### ABOUT THIS TASK
From the data that follows, copy every line with the string "computer".

Saved data entries
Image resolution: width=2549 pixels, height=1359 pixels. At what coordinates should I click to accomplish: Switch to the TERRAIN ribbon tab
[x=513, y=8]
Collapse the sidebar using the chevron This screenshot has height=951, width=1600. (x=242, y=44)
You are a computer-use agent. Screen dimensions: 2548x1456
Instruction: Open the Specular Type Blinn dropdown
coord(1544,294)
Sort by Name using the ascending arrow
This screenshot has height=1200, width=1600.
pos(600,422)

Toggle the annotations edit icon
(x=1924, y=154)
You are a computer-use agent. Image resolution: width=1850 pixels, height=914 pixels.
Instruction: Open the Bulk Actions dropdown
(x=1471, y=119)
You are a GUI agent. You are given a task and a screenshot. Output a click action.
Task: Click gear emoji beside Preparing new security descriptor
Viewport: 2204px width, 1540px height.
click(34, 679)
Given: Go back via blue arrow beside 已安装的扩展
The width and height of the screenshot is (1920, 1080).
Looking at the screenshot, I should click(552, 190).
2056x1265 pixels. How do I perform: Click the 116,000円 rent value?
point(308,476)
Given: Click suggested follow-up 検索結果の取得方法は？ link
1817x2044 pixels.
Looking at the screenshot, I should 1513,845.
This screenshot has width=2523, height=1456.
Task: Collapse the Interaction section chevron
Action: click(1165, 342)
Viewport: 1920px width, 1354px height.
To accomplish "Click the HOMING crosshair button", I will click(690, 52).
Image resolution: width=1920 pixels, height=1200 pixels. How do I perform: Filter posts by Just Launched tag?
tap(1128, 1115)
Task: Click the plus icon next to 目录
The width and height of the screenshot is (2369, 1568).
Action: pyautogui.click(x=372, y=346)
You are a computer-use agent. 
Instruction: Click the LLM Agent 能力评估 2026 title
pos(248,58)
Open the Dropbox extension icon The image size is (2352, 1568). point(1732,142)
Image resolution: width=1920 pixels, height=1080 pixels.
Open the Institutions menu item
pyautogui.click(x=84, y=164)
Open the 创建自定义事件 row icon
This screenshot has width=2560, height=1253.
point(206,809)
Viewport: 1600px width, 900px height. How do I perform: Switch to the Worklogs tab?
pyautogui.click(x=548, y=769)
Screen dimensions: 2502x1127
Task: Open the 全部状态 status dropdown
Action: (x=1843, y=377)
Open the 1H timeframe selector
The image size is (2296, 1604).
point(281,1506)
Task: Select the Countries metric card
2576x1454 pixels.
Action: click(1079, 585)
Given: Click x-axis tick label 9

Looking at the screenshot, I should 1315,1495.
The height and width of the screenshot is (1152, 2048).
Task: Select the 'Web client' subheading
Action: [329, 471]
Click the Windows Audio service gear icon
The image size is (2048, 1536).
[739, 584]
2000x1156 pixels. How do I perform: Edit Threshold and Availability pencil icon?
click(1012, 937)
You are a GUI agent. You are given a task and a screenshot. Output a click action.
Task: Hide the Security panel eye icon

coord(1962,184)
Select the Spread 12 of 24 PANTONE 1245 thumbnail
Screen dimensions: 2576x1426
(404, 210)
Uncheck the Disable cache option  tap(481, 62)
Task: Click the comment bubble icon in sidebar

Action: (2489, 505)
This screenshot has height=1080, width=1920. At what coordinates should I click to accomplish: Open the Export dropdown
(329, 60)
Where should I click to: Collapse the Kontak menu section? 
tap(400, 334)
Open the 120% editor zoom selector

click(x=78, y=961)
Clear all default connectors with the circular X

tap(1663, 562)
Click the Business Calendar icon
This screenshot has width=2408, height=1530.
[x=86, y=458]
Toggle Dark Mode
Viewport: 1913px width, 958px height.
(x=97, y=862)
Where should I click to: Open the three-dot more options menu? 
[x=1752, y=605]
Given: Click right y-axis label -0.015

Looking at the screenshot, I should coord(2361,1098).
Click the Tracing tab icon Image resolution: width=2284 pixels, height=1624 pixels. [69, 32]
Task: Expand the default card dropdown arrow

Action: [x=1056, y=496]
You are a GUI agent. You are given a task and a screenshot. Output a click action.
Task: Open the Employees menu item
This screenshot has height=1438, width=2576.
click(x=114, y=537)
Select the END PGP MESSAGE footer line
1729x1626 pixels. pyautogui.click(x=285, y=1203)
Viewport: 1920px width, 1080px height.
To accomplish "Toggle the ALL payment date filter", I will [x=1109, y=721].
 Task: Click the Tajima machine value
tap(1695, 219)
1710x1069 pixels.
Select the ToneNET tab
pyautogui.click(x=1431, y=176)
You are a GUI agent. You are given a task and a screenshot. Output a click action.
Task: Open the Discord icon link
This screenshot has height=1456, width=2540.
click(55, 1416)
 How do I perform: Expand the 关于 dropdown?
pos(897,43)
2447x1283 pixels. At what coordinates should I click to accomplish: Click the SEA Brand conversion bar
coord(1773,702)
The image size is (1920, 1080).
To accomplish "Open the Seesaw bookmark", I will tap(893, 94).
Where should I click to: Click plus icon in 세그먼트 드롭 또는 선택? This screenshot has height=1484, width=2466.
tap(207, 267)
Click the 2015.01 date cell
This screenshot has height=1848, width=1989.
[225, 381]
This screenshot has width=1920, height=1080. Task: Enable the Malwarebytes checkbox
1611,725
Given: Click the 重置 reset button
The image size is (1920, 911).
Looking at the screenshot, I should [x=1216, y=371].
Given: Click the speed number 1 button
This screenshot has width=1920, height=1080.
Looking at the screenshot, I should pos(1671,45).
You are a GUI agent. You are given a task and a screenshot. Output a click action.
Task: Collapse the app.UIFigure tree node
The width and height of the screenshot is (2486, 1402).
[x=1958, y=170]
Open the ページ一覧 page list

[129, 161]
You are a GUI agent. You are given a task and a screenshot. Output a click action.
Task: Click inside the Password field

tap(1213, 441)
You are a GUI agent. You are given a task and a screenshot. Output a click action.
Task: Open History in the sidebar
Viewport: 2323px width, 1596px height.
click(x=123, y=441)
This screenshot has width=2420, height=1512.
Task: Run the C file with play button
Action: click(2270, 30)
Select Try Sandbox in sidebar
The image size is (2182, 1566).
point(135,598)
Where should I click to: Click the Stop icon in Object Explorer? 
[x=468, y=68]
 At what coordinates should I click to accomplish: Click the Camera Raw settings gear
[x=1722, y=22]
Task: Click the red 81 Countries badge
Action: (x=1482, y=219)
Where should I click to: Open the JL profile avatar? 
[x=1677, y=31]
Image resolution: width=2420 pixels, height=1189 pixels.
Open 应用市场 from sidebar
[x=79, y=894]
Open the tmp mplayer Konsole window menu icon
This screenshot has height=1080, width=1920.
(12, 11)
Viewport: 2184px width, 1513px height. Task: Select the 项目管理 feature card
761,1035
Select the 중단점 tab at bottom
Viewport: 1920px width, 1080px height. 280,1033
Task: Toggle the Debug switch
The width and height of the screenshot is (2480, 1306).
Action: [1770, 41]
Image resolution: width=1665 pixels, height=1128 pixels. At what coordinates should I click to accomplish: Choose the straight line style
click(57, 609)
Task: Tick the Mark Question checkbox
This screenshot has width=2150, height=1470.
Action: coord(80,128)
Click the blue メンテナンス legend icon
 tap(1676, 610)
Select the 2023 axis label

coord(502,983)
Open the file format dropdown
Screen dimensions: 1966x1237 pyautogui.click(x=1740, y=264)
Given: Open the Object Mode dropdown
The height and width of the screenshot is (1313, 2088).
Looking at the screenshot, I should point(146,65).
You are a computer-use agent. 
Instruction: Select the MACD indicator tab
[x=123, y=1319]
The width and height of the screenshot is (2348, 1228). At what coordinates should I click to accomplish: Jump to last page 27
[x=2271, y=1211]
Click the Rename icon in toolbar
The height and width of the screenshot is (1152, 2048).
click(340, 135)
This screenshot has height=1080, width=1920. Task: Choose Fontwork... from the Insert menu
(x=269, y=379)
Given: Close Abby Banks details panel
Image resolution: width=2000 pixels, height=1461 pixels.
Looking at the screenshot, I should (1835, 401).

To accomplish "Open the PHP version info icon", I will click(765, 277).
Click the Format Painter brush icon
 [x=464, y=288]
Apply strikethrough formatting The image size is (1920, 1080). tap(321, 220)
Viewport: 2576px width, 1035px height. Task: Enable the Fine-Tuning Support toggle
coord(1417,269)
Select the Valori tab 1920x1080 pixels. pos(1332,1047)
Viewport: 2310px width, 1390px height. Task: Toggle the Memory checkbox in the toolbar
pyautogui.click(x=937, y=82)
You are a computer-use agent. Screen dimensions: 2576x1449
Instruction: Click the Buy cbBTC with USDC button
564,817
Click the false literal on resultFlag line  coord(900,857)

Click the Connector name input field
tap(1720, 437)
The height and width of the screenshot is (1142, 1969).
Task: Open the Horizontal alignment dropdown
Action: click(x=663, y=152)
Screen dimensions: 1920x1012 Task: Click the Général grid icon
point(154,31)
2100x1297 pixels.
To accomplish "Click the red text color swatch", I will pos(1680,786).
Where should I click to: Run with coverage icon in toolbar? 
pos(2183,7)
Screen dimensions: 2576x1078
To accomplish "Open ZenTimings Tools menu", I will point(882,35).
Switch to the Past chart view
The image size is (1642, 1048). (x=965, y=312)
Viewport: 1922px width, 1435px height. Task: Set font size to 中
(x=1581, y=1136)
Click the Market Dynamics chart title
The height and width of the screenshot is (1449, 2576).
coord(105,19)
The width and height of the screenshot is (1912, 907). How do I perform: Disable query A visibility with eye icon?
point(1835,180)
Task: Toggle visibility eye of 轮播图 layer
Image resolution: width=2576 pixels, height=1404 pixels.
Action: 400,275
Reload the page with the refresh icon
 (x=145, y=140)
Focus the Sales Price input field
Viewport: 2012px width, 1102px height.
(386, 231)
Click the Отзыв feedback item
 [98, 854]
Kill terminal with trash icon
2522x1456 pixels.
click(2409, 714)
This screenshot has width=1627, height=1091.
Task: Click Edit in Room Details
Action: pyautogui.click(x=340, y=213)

### REPLY TO THE TASK
You are a computer-use agent. Screen dimensions: 2548x1456
You are a computer-use agent. Image resolution: width=1850 pixels, height=914 pixels.
You are a computer-use agent. 
You are a computer-use agent. 
You are a computer-use agent. Screen dimensions: 2576x1449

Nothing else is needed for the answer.